Notes on a general-purpose plug-in / extension mechanism

Author: Jeff Dalton

Updated: Tue Jan 17 14:41:59 2006 by Jeff Dalton


1. Rationale

I-X agents typically have a number of points where objects of
certain types can be "plugged-in".  For example, it's possible
to add a new tool to an I-P2's "Tools" menu, or to add a handler.

It's easy to do this in Java code, but you may have to
define an Ip2 subclass that creates and plugs-in the desired
objects at appropriate points.  That can be awkward when
you want to be able to use several different combinations
of plug-ins; and when when two or more people are making
changes by subclassing, it takes work to combine them.

In some cases, there is a more flexible mechanism.  For
instance, if you want to add issue or activity handlers,
there's a command-line argument, "additional-handlers",
that lets you specify them by giving a list of class names.

To avoid a proliferation of such special-purpose mechanisms,
and to cover cases where no mechanism already exists, as well
as unanticipated cases that aren't supported as plug-ins,
a more general-purpose mechanism is provided.  In effect,
it lets you specify Java code that is run when an agent
starts up.  It can create objects and plug them in, or it
can do something else.  We use "extension" as a convenient
term for all such additions to an agent.


2. Using agent extensions

There's a command-line argument / props file entry called
"extension-classes".  The value should be a comma-separated list
of fully-qualified class names.  (You also have to make sure
the CLASSPATH includes those classes.)


3. Writing agent extensions

Each such class must implement the ix.icore.IXAgentExtension
interface and must have a public 1-argument constructor that
declares its parameter as IXAgent or an IXAgent subclass
(such as Ip2 or IPlan).

When an I-P2 starts up, it makes one instance of
each of the specified classes and calls the instance's
installExtension() method.  The classes are processed
in the order specified by the "extension-classes" parameter.

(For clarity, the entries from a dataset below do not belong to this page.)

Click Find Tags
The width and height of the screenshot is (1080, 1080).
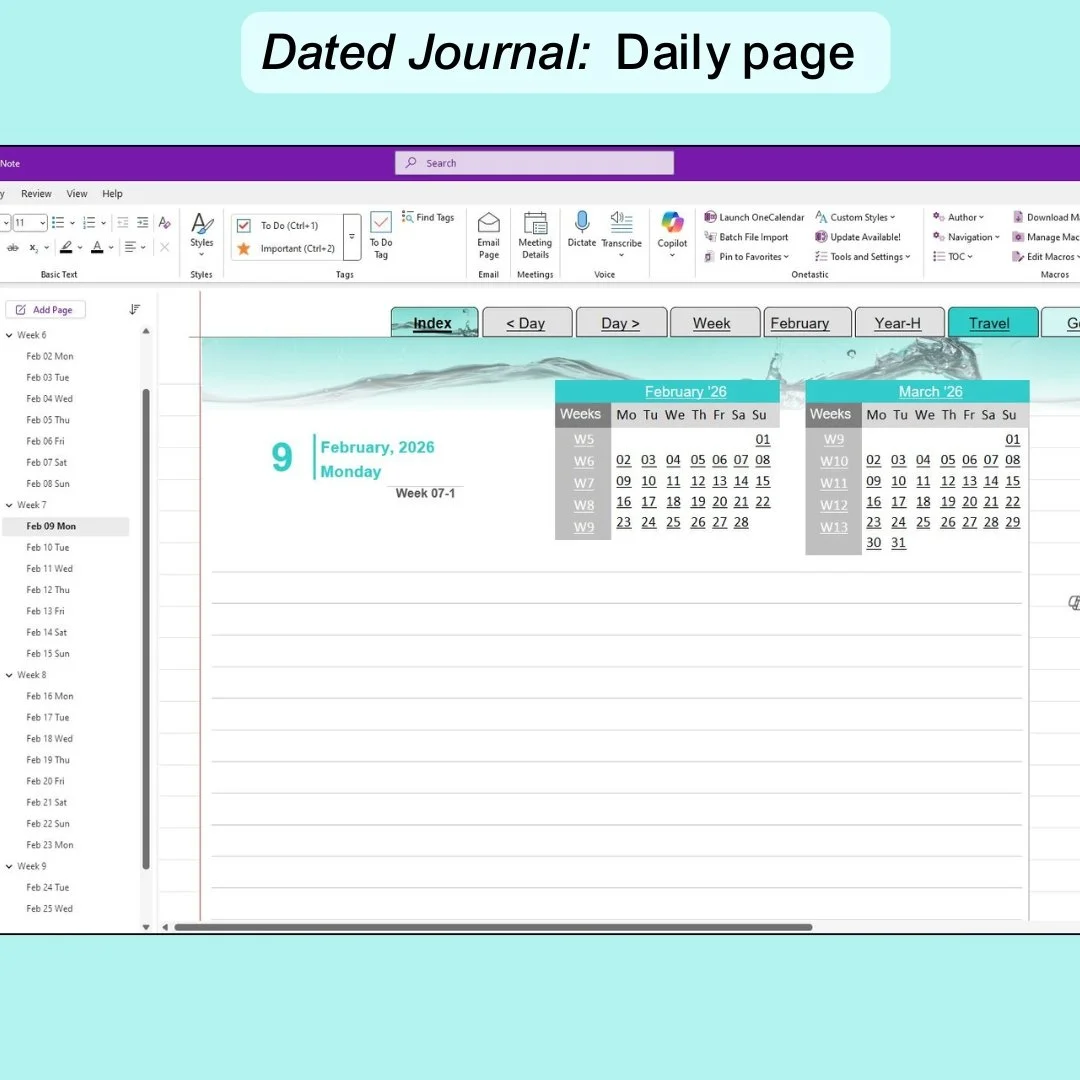[x=428, y=217]
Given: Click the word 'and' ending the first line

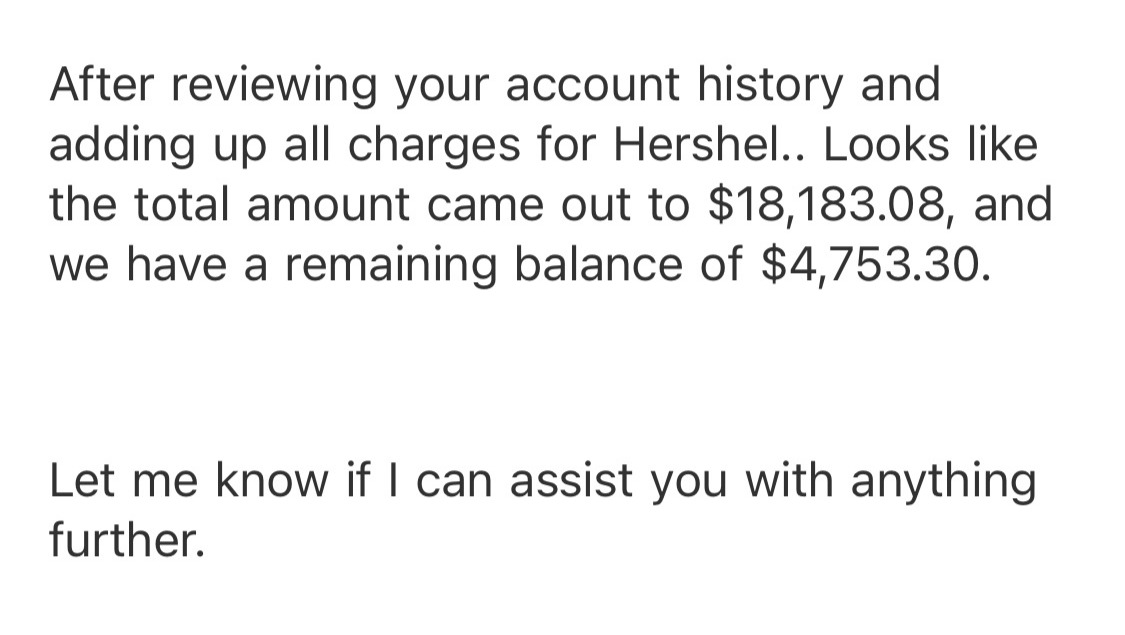Looking at the screenshot, I should [x=900, y=85].
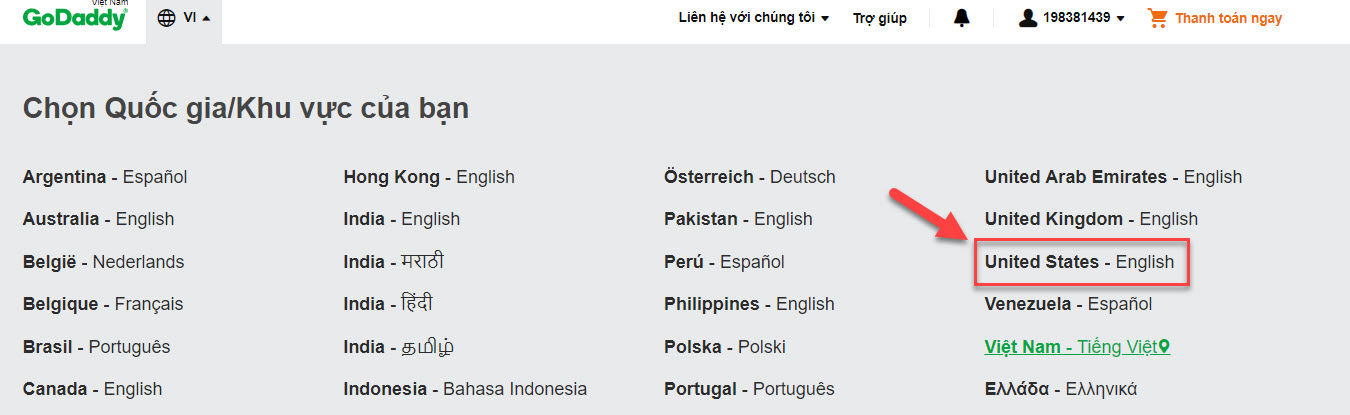Choose United Kingdom - English
The height and width of the screenshot is (415, 1350).
(1090, 219)
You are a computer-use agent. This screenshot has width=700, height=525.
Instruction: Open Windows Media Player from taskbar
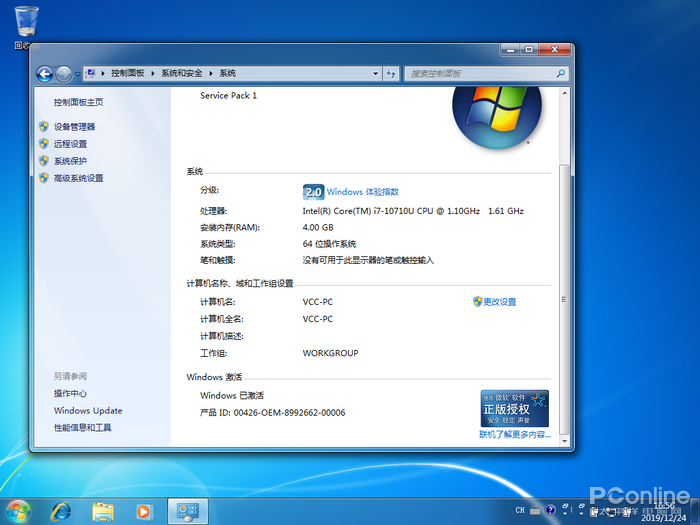tap(144, 510)
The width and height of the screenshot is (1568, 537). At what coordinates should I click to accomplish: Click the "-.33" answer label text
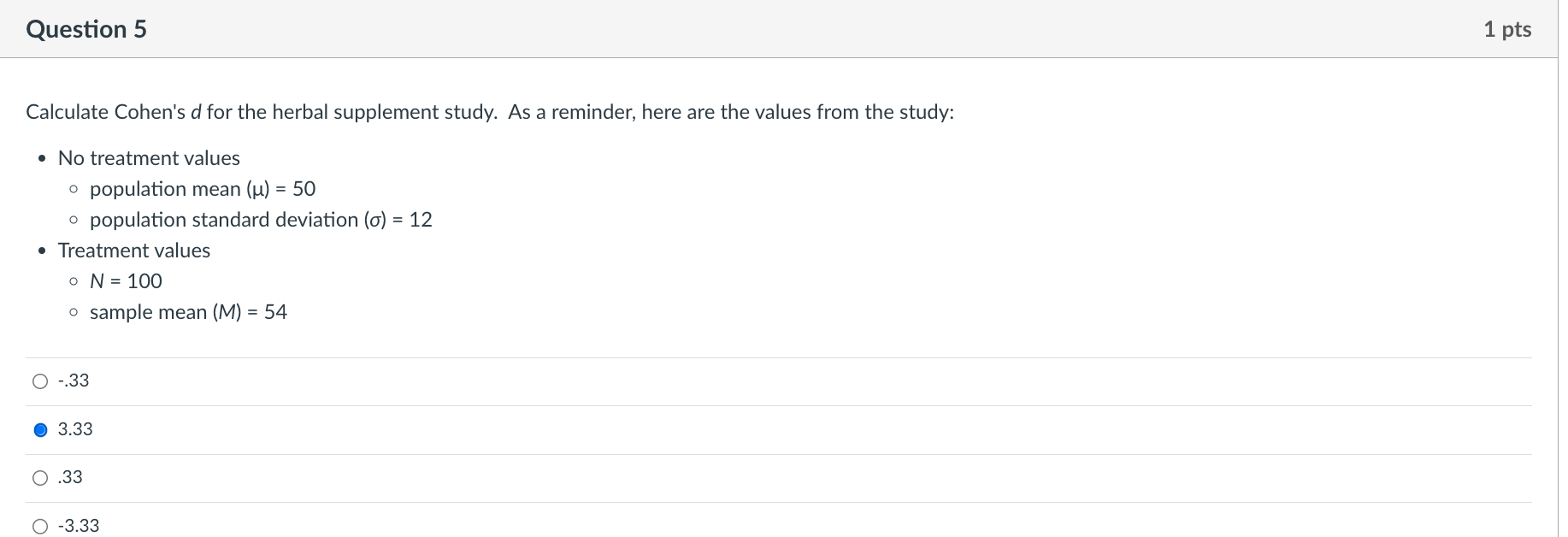click(x=73, y=381)
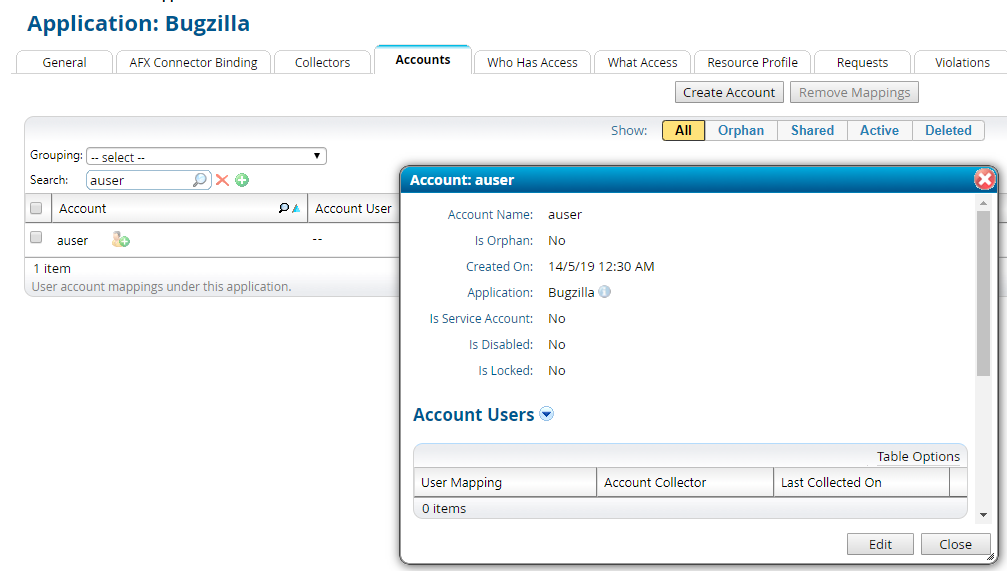Clear the search with the red X icon
Image resolution: width=1007 pixels, height=571 pixels.
223,180
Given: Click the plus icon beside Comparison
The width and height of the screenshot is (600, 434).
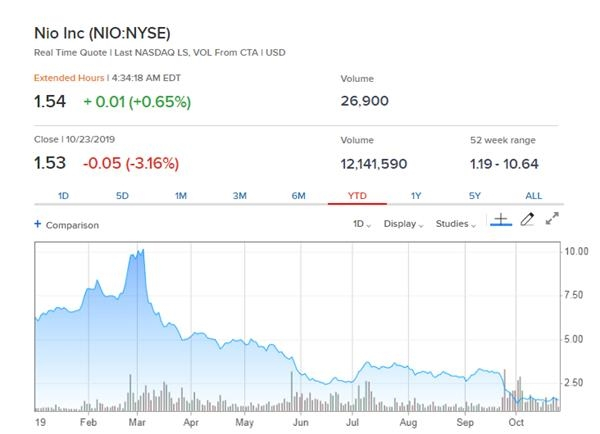Looking at the screenshot, I should [38, 225].
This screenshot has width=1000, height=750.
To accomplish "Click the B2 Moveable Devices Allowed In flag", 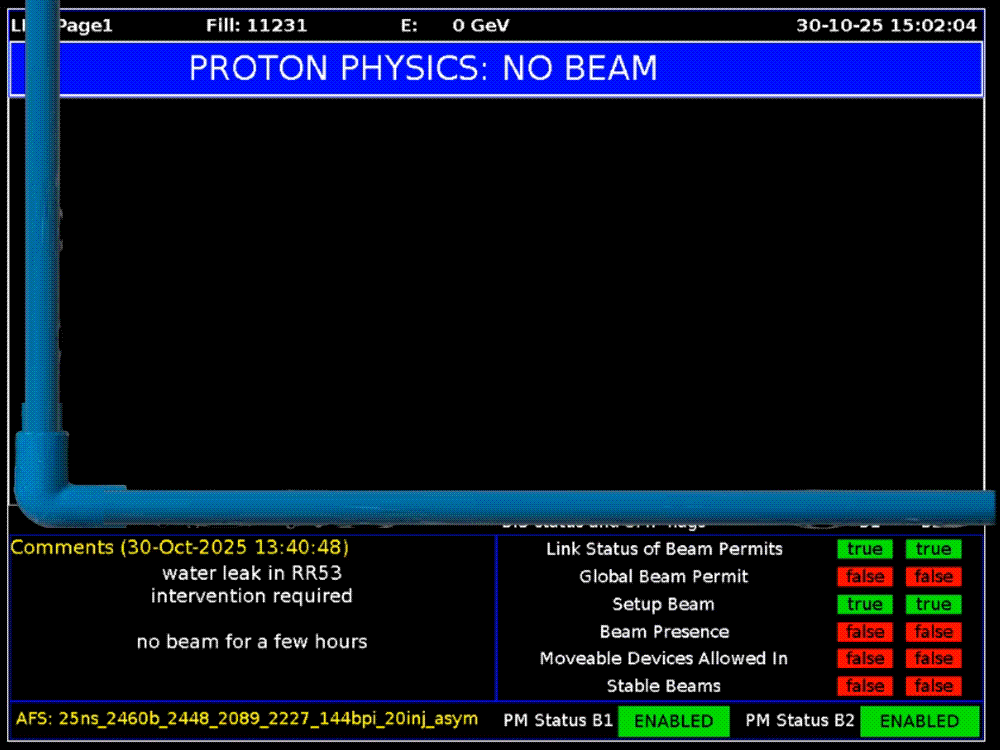I will tap(933, 659).
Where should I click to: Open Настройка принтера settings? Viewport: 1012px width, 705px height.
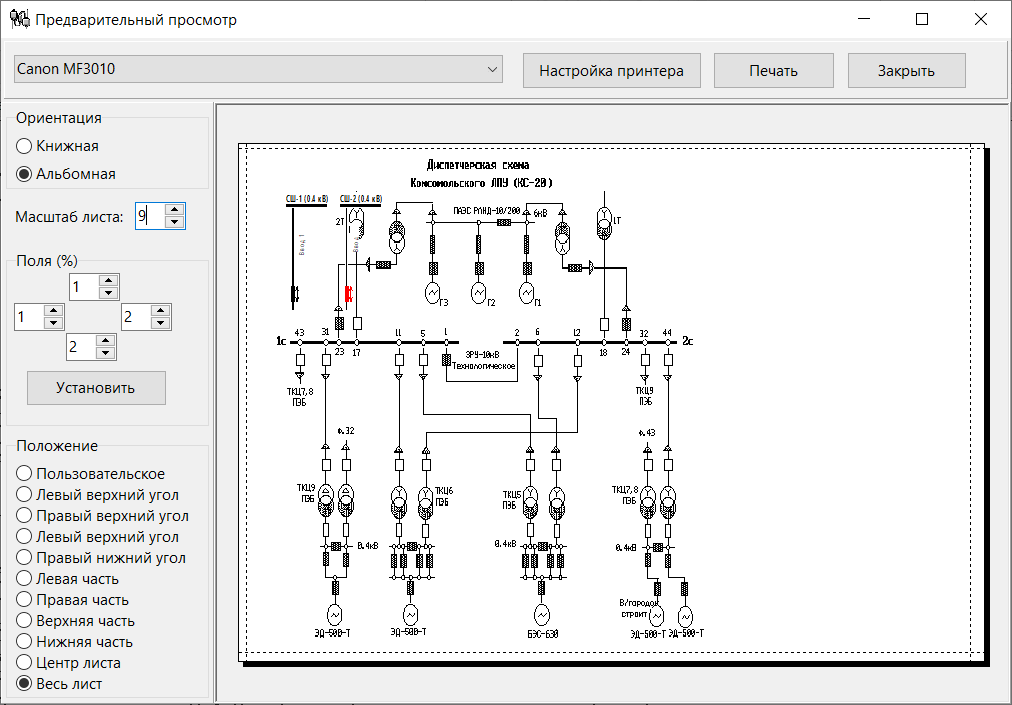click(611, 71)
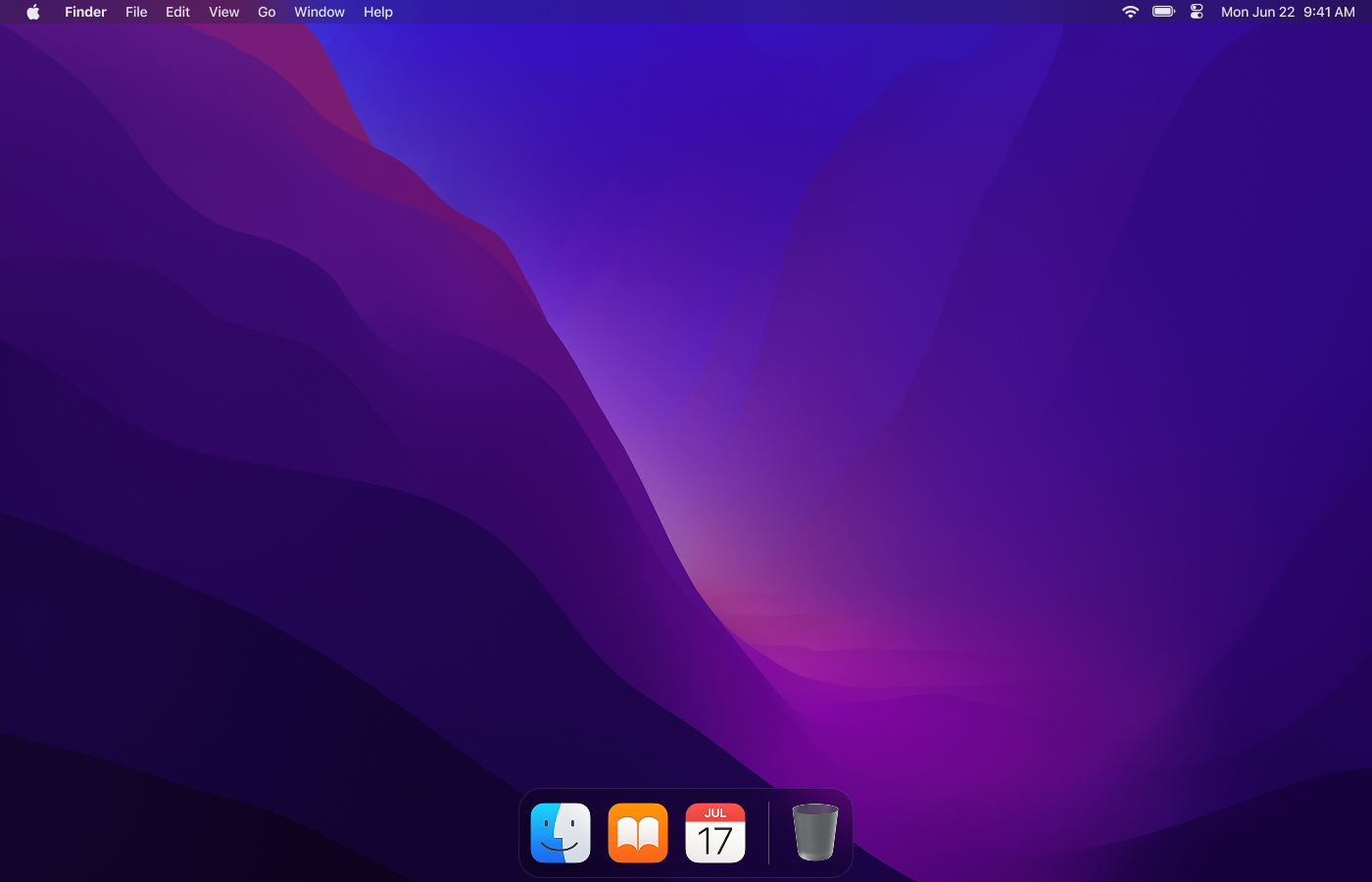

The class definition will look something like this:

    import ix.icore.IXAgentExtension;
    import ix.ip2.Ip2;

    public class SomeIp2Extension implements IXAgentExtension {

        private Ip2 agent;  // Ip2 is a subclass of IXAgent

        public SomeIp2Extension(Ip2 agent) {
            this.agent = agent;
        }

        public void installExtension() {
            ...
        }
    }

An installExtension method that added a tool would look
something like this:

    import ix.iface.util.ToolController;

    public void installExtension() {
        agent.addTool(new ToolController("Menu Text") {
            public Object createTool() {
                return new ToolClass(ip2);
            }
        });
    }

The exact point at which all of this happens may need some
adjusting.  Right now it happens after all of startup /
initialisation except for initialising options and loading
the initial plan.

It's possible that a future version will have several methods
that are invoked at different points.